Question

mr. koomson herons area formula task#2 - 0: given a(2, 2), b(-2, 6), c(4, 8) sketch triangle abc and show that it is isosceles. task#2 - 1: use herons formula to find the area of triangle abc. task#2 - 2: use a = \frac{1}{2}bh to find the area of triangle abc. show all important steps in how you find h!

Explanation:

Step1: Calculate side - lengths using distance formula

The distance formula between two points $(x_1,y_1)$ and $(x_2,y_2)$ is $d = \sqrt{(x_2 - x_1)^2+(y_2 - y_1)^2}$.
For side $AB$ with $A(2,2)$ and $B(-2,6)$:
\[

$$\begin{align*} AB&=\sqrt{(-2 - 2)^2+(6 - 2)^2}\\ &=\sqrt{(-4)^2+4^2}\\ &=\sqrt{16 + 16}\\ &=\sqrt{32}=4\sqrt{2} \end{align*}$$

\]
For side $BC$ with $B(-2,6)$ and $C(4,8)$:
\[

$$\begin{align*} BC&=\sqrt{(4+2)^2+(8 - 6)^2}\\ &=\sqrt{6^2+2^2}\\ &=\sqrt{36+4}\\ &=\sqrt{40}=2\sqrt{10} \end{align*}$$

\]
For side $AC$ with $A(2,2)$ and $C(4,8)$:
\[

$$\begin{align*} AC&=\sqrt{(4 - 2)^2+(8 - 2)^2}\\ &=\sqrt{2^2+6^2}\\ &=\sqrt{4 + 36}\\ &=\sqrt{40}=2\sqrt{10} \end{align*}$$

\]
Since $BC = AC=2\sqrt{10}$, triangle $ABC$ is isosceles.
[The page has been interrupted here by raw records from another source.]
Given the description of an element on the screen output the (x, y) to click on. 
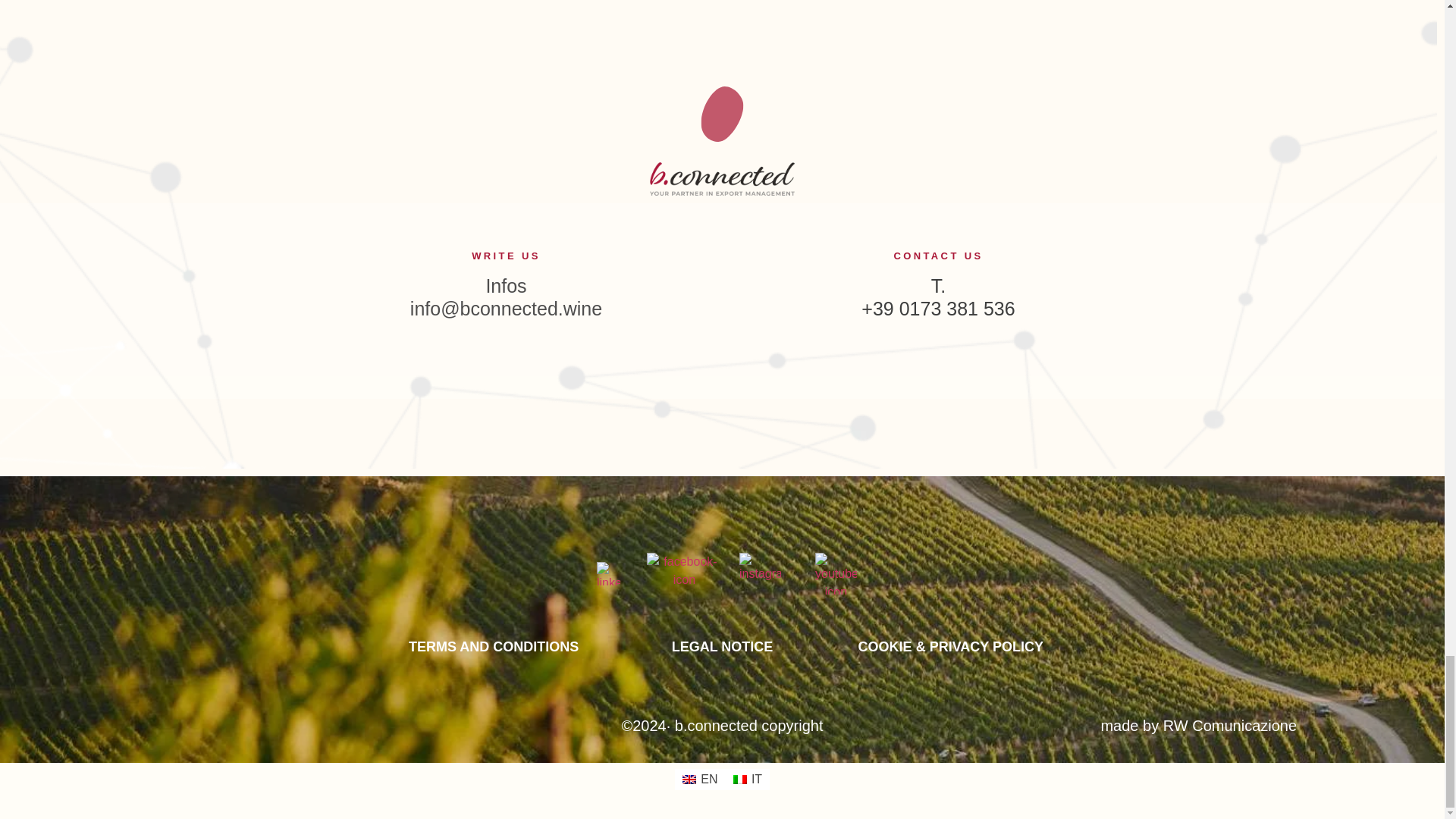
linkedin-icon (608, 573)
facebook-icon (684, 573)
youtube-icon (836, 573)
instagram (759, 573)
Given the description of an element on the screen output the (x, y) to click on. 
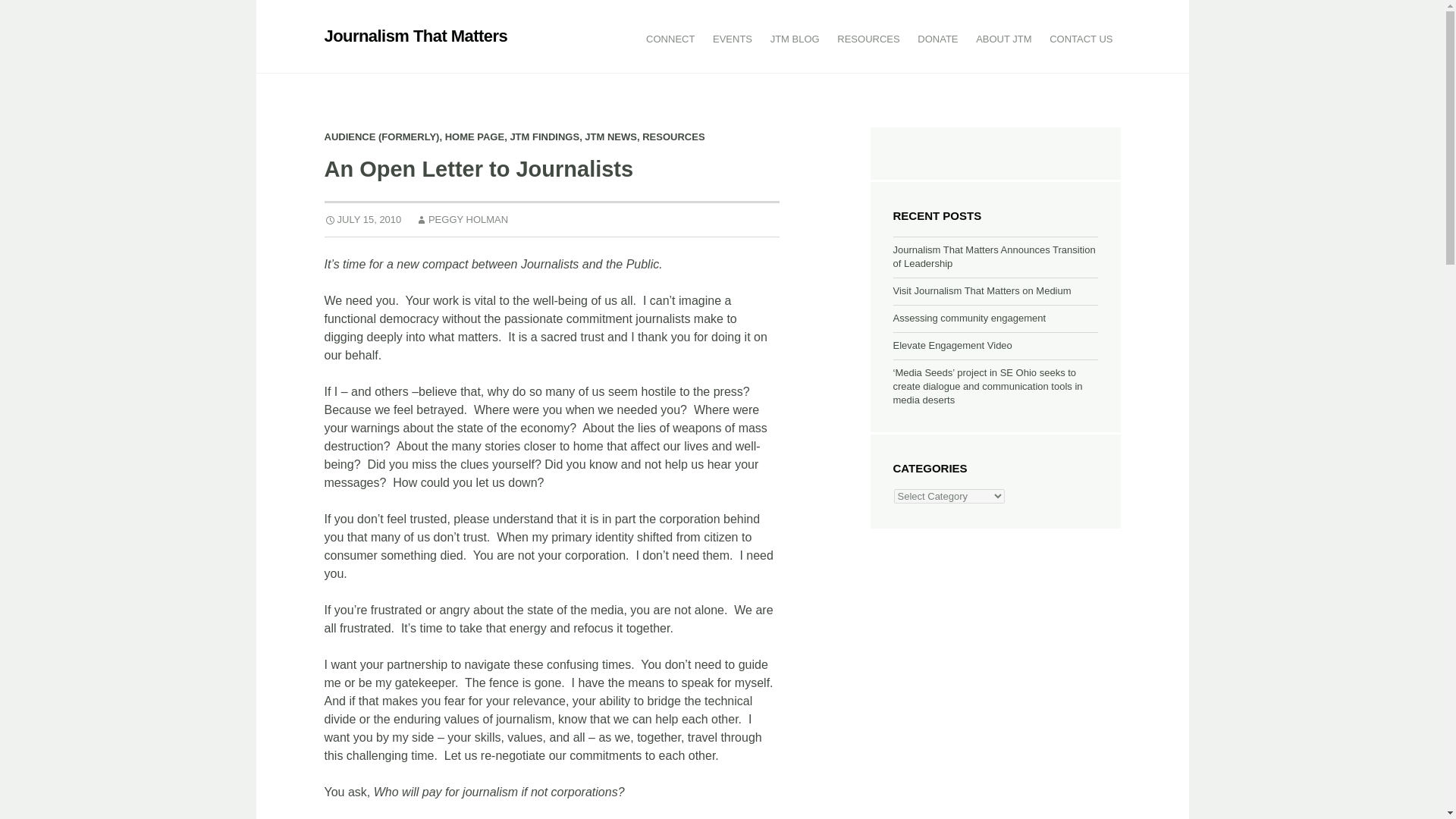
Journalism That Matters (416, 35)
8:57 pm (362, 219)
HOME PAGE (475, 136)
DONATE (937, 39)
Journalism That Matters (416, 35)
Elevate Engagement Video (952, 345)
JTM FINDINGS (544, 136)
ABOUT JTM (1003, 39)
JTM NEWS (611, 136)
Given the description of an element on the screen output the (x, y) to click on. 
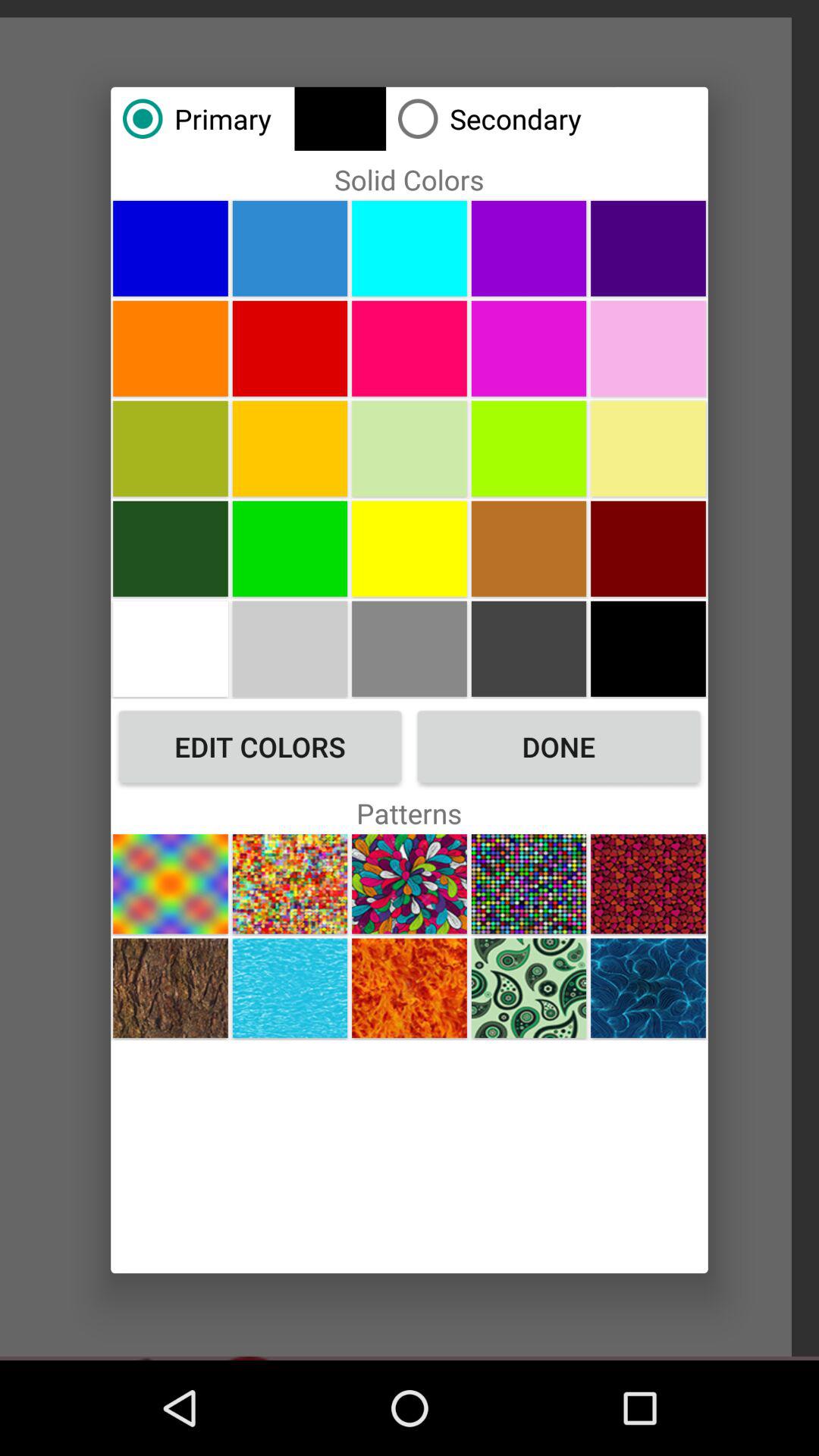
choose color (170, 548)
Given the description of an element on the screen output the (x, y) to click on. 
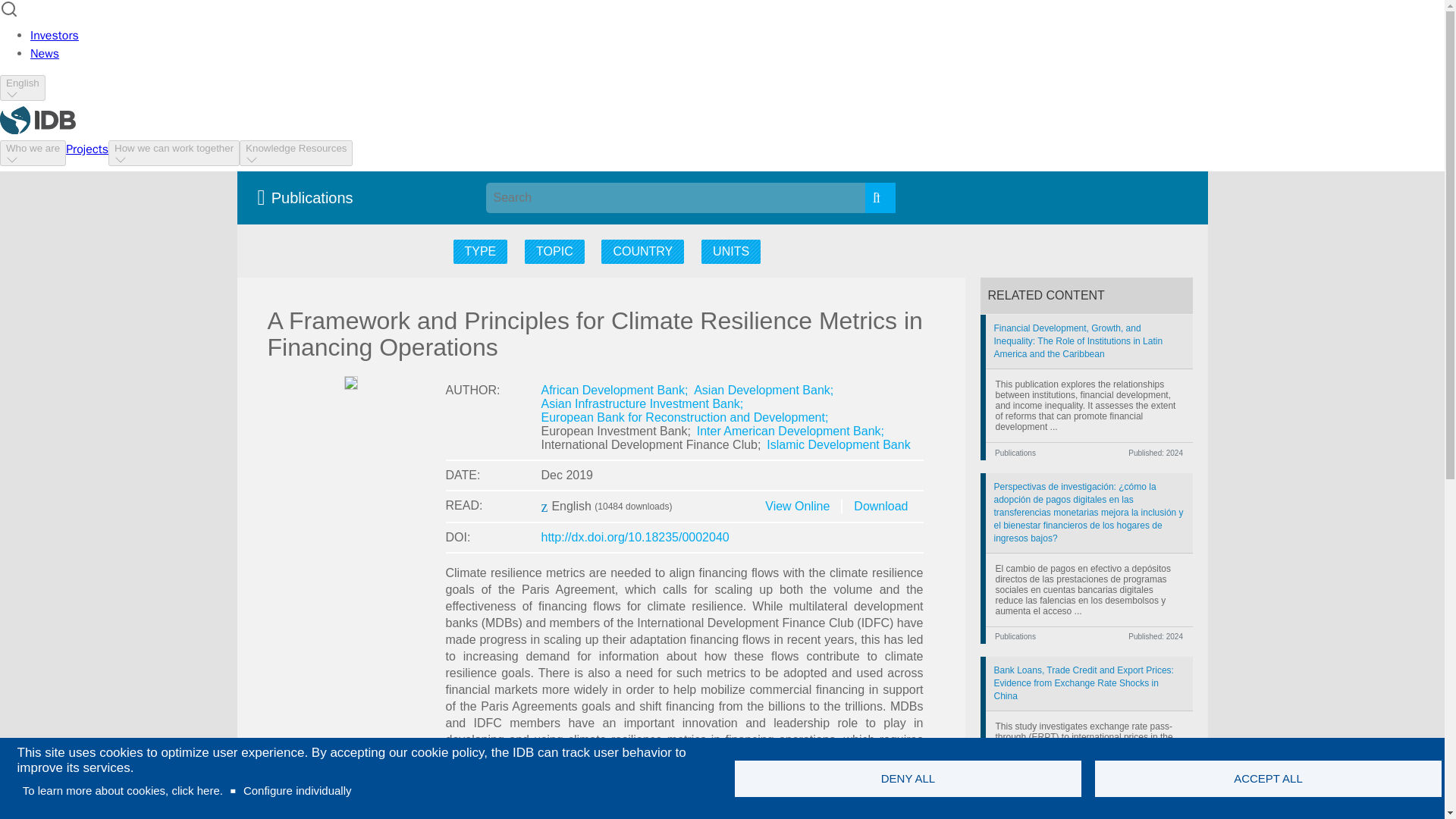
Publications (308, 197)
Apply (879, 197)
TOPIC (554, 251)
TYPE (480, 251)
Apply (879, 197)
Given the description of an element on the screen output the (x, y) to click on. 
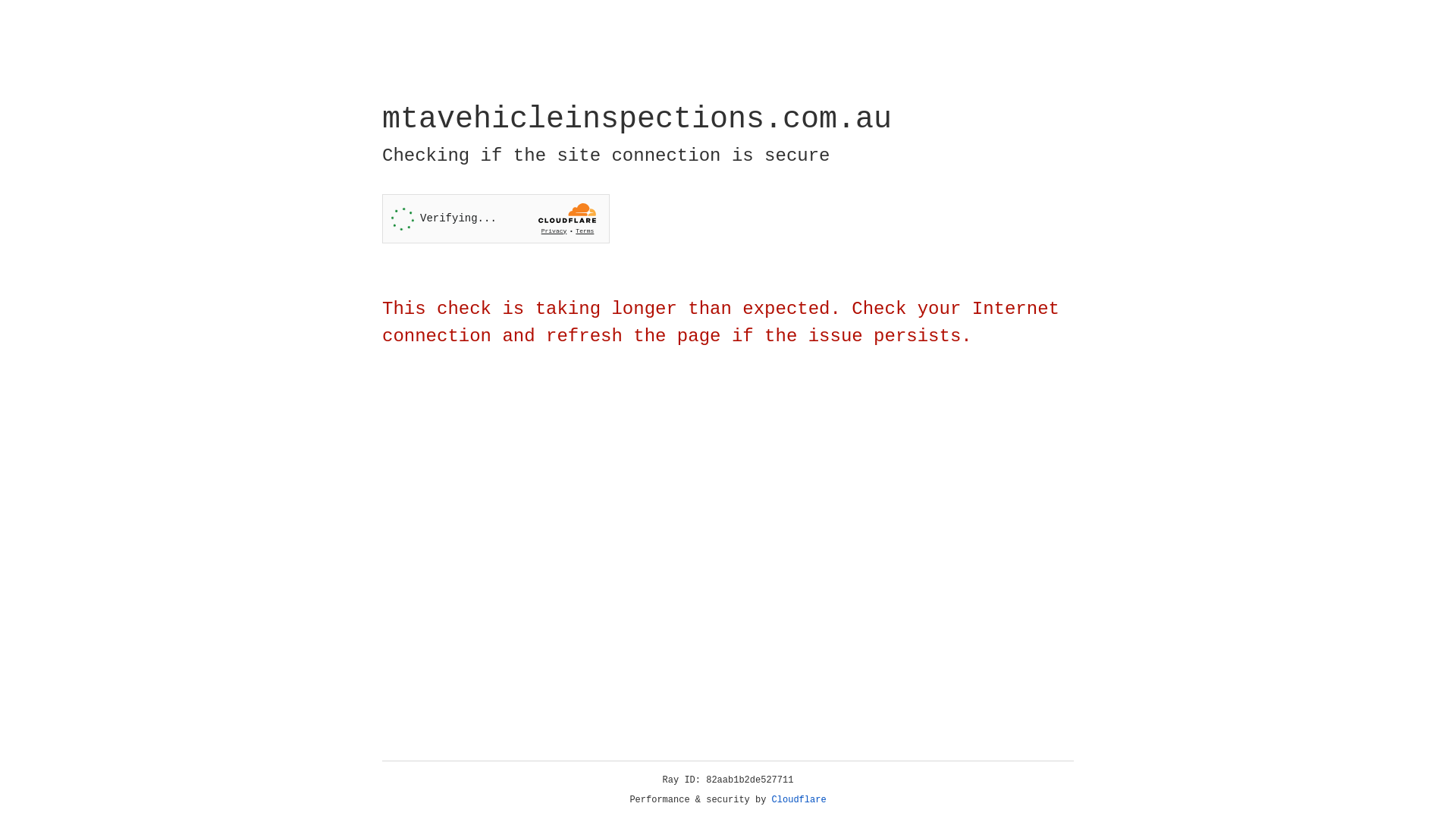
Cloudflare Element type: text (798, 799)
Widget containing a Cloudflare security challenge Element type: hover (495, 218)
Given the description of an element on the screen output the (x, y) to click on. 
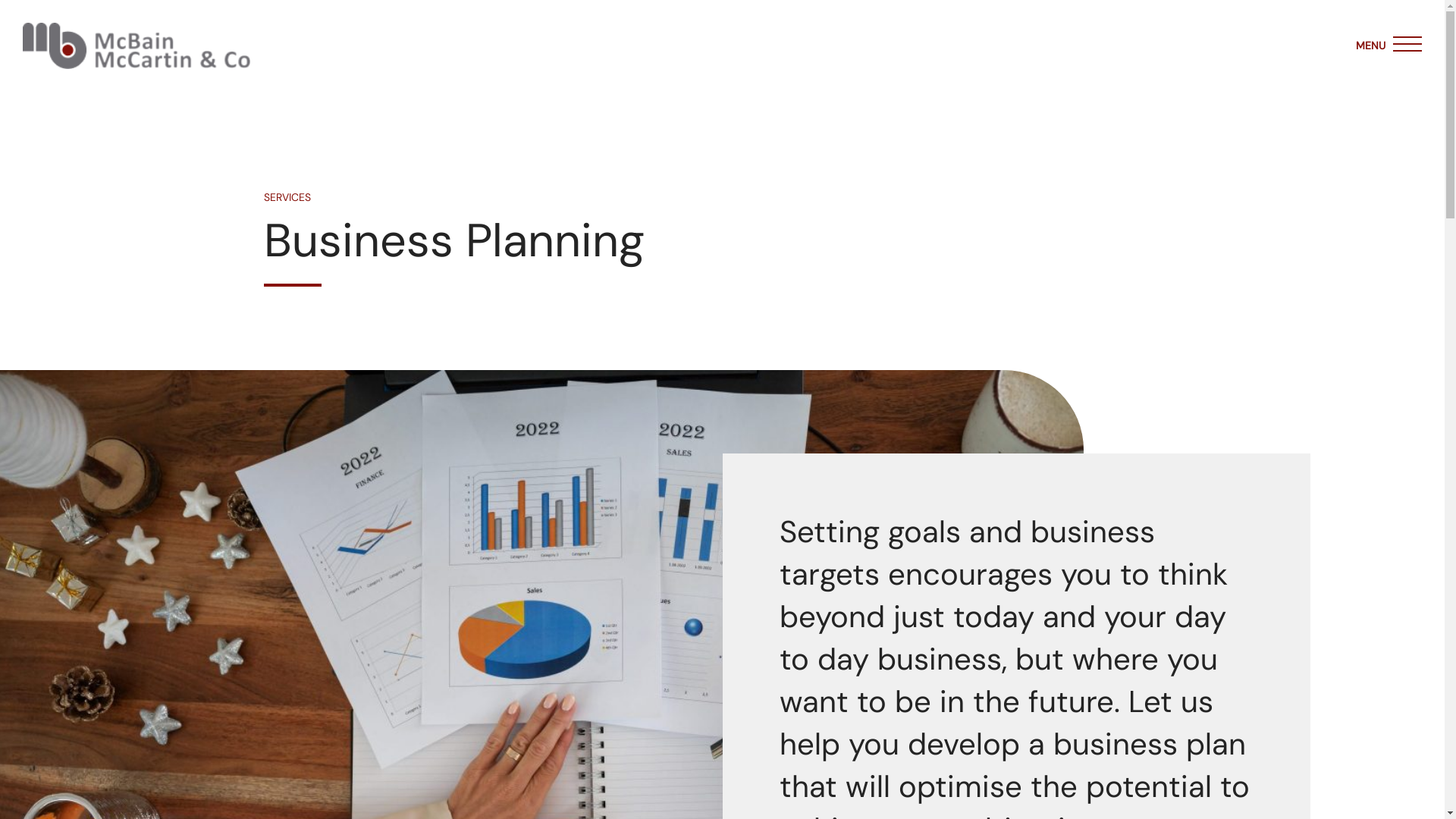
McBain McCartin &amp; Co Element type: hover (136, 45)
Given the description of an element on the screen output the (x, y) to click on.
Step2: Use Heron's formula for area

First, find the semi - perimeter $s=\frac{AB + BC+AC}{2}=\frac{4\sqrt{2}+2\sqrt{10}+2\sqrt{10}}{2}=2\sqrt{2}+2\sqrt{10}$.
Heron's formula is $A=\sqrt{s(s - a)(s - b)(s - c)}$. Let $a = 4\sqrt{2}$, $b = 2\sqrt{10}$, $c = 2\sqrt{10}$.
\[

$$\begin{align*} A&=\sqrt{(2\sqrt{2}+2\sqrt{10})(2\sqrt{2}+2\sqrt{10}-4\sqrt{2})(2\sqrt{2}+2\sqrt{10}-2\sqrt{10})(2\sqrt{2}+2\sqrt{10}-2\sqrt{10})}\\ &=\sqrt{(2\sqrt{2}+2\sqrt{10})(2\sqrt{10}-2\sqrt{2})(2\sqrt{2})(2\sqrt{2})}\\ &=\sqrt{(40 - 8)\times8}\\ &=\sqrt{32\times8}\\ &=\sqrt{256}=16 \end{align*}$$

\]

Step3: Use $A=\frac{1}{2}bh$ for area

Let the base $b = AB = 4\sqrt{2}$.
The mid - point of $AB$ is $M(\frac{2-2}{2},\frac{2 + 6}{2})=(0,4)$.
The slope of $AB$ is $m_{AB}=\frac{6 - 2}{-2 - 2}=\frac{4}{-4}=-1$.
The slope of the altitude from $C$ to $AB$ is $m = 1$ (since the product of slopes of perpendicular lines is - 1).
The equation of the line passing through $C(4,8)$ with slope $m = 1$ is $y - 8=1\times(x - 4)$, i.e., $y=x + 4$.
The equation of the line $AB$ is $y-2=-1\times(x - 2)$, i.e., $y=-x+4$.
Solving the system of equations

$$\begin{cases}y=x + 4\\y=-x + 4\end{cases}$$

, we get the intersection point of the altitude and $AB$. Adding the two equations gives $2y = 8\Rightarrow y = 4$, and $x = 0$.
The length of the altitude $h$ from $C$ to $AB$ is the distance between $C(4,8)$ and $(0,4)$.
\[

$$\begin{align*} h&=\sqrt{(4 - 0)^2+(8 - 4)^2}\\ &=\sqrt{16+16}\\ &=\sqrt{32}=4\sqrt{2} \end{align*}$$

\]
Then $A=\frac{1}{2}\times4\sqrt{2}\times4\sqrt{2}=\frac{1}{2}\times32 = 16$.

Answer:

The triangle $ABC$ is isosceles. The area of triangle $ABC$ using Heron's formula is 16, and using $A=\frac{1}{2}bh$ is also 16.